PROBLEM TO WORK ON: Every line below from the one containing "Name (28, 1086)" through the one containing "[tab] (46, 660)" must be transcribed exactly. Omit all lines outside that stretch.
Start of MATERIAL SUPPLIED
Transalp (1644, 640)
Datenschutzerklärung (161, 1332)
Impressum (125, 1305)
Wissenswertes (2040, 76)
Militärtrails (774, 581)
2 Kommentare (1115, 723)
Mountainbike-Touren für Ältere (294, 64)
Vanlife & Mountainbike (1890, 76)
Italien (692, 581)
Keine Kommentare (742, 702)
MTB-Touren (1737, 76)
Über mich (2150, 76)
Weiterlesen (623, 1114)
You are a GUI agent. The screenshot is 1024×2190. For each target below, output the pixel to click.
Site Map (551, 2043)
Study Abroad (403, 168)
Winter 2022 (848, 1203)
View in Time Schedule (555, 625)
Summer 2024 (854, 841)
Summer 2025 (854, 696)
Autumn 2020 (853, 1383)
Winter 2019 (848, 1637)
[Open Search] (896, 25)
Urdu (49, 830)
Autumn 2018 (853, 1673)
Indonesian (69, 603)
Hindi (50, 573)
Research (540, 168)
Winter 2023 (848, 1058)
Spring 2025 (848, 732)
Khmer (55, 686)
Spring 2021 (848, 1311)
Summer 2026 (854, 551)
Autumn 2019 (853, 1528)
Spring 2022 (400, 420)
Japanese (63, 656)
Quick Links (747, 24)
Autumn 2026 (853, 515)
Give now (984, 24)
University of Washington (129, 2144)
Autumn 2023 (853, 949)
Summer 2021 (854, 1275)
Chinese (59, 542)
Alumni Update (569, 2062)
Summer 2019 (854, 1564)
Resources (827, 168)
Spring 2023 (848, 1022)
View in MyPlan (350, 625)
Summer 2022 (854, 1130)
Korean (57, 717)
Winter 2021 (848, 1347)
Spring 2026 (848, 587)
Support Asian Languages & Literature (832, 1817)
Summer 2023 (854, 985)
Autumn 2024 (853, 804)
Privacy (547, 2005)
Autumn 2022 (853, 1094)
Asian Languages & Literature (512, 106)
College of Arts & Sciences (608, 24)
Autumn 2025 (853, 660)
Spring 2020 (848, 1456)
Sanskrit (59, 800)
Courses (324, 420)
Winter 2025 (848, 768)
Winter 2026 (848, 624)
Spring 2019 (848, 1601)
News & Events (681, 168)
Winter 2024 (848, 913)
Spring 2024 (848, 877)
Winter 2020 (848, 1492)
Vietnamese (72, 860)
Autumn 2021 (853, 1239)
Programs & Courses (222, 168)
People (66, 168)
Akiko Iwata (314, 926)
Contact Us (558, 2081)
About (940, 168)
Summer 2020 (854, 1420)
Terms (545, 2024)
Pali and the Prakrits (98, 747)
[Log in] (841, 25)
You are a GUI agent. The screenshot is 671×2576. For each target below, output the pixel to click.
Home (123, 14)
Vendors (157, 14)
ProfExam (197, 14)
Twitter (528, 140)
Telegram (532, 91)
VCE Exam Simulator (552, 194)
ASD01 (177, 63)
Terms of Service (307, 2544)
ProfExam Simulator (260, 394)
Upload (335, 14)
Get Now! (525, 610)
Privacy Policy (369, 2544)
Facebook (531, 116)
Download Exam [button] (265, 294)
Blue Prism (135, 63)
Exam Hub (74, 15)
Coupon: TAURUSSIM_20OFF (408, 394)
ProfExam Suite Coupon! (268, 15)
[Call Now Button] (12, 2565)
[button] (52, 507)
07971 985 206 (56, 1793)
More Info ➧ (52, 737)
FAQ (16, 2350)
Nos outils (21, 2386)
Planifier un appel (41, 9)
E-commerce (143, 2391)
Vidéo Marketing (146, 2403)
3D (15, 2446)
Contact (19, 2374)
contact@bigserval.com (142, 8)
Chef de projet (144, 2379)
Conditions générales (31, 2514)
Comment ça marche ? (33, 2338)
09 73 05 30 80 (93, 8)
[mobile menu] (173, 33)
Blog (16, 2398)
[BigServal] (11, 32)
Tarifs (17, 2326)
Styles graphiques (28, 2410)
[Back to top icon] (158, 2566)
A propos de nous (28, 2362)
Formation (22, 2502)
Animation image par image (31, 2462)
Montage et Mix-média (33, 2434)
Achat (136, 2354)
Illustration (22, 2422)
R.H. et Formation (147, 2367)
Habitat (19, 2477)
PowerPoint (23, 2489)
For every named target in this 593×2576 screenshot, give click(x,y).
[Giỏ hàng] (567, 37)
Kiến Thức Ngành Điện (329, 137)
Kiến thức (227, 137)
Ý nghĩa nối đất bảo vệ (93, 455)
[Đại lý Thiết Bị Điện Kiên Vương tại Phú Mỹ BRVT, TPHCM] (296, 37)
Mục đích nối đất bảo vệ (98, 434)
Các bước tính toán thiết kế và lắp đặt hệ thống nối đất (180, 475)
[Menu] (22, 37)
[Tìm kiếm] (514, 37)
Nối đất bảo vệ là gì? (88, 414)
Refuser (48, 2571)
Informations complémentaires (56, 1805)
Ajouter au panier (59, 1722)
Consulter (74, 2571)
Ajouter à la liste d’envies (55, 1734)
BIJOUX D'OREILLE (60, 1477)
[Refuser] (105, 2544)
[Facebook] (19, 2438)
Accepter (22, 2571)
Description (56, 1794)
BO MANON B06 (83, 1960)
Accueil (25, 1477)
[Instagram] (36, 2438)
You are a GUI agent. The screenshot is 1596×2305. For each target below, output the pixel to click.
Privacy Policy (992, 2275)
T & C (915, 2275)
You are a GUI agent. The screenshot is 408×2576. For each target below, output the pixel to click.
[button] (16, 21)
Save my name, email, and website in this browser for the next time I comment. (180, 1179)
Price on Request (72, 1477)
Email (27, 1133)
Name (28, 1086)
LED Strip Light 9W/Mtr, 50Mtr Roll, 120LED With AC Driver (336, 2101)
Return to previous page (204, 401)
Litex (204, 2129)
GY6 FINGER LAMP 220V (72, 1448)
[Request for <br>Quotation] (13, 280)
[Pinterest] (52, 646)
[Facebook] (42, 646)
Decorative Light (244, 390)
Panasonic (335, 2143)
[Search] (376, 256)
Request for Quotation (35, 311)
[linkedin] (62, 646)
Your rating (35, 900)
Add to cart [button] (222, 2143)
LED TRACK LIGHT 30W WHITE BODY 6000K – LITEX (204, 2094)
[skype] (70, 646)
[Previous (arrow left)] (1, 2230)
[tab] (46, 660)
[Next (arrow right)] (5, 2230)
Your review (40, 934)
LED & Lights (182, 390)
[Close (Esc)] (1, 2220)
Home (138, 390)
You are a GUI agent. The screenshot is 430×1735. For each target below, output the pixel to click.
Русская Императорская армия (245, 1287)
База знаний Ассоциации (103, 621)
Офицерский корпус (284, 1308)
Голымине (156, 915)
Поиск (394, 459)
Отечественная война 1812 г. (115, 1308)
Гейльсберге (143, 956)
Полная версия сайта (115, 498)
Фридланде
End of MATERIAL SUPPLIED
TASK SOLUTION:
Name (28, 1086)
LED Strip Light 9W/Mtr, 50Mtr Roll, 120LED With AC Driver (336, 2101)
Return to previous page (204, 401)
Litex (204, 2129)
GY6 FINGER LAMP 220V (72, 1448)
[Request for <br>Quotation] (13, 280)
[Pinterest] (52, 646)
[Facebook] (42, 646)
Decorative Light (244, 390)
Panasonic (335, 2143)
[Search] (376, 256)
Request for Quotation (35, 311)
[linkedin] (62, 646)
Your rating (35, 900)
Add to cart [button] (222, 2143)
LED TRACK LIGHT 30W WHITE BODY 6000K – LITEX (204, 2094)
[skype] (70, 646)
[Previous (arrow left)] (1, 2230)
[tab] (46, 660)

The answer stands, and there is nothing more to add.